PAGE EXTRACT —
====

Thursday Before Halloween (2009)

Halloween falls on a Saturday this year, which means the weekend will be very fun.  Fun, fun, fun, fun.

It is chilly in the house.  In the interests of conserving energy, we keep the thermostat down.  Self walks around all the time in sweats, scarf, and furry socks.

Son took his GRE yesterday: apparently, now you can see how you scored, immediately after, and he got 1400.  Happy happy joy joy!  Self has no idea where son plans to apply to grad school, hubby hopes Stanford but self thinks it isn’t the school for him.  She hopes University of Washington, as Seattle is a very cool city.

Story of the day is from One Story, lit mag which self realized (in a flash of insight, earlier this month) would never publish her.  The story is called “Stag.”  Once again it is set in some lonely Midwestern locale, where men are all like Cormac McCarthy protagonists.  Setting very bleak, very rife with anomie, and that unique American angst.

Though it is cold outside, self will walk the li’l crits.  In addition, she will see if she can find the following two books in the local Barnes & Noble:

  • Helen Oyeyemi’s first novel, The Icarus Girl:  According to the New York Times Book Review, this is about “the troubled daughter of a Nigerian mother and an English father . . .  who develops a malevolent imaginary friend.” (Yes!)
  • Chieh Chieng’s first novel, A Long Stay in a Distant Land which is described by NYTBR as “a generous family saga about an unlucky Cantonese-American clan from Orange County, Calif.”

====

COLLECTED MATERIAL —
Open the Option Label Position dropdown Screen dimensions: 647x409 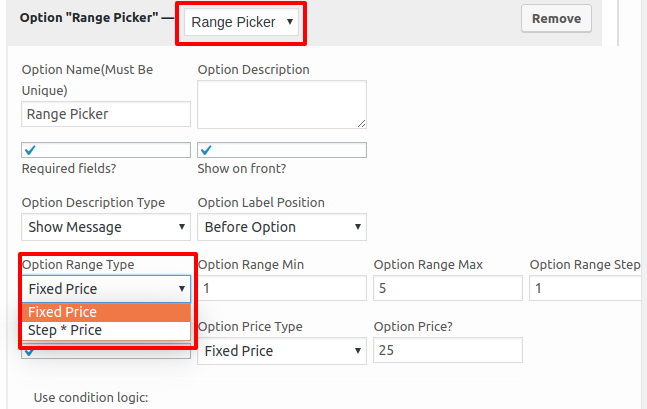(282, 227)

====

TASK SET —
A. Write out the passage from the Halloween blog post from "Halloween falls on" to "very cool city.".
B. According to the Halloween blog post, what score did the son get on his GRE?

RESULTS —
A.
Halloween falls on a Saturday this year, which means the weekend will be very fun.  Fun, fun, fun, fun.

It is chilly in the house.  In the interests of conserving energy, we keep the thermostat down.  Self walks around all the time in sweats, scarf, and furry socks.

Son took his GRE yesterday: apparently, now you can see how you scored, immediately after, and he got 1400.  Happy happy joy joy!  Self has no idea where son plans to apply to grad school, hubby hopes Stanford but self thinks it isn’t the school for him.  She hopes University of Washington, as Seattle is a very cool city.

B. He got 1400.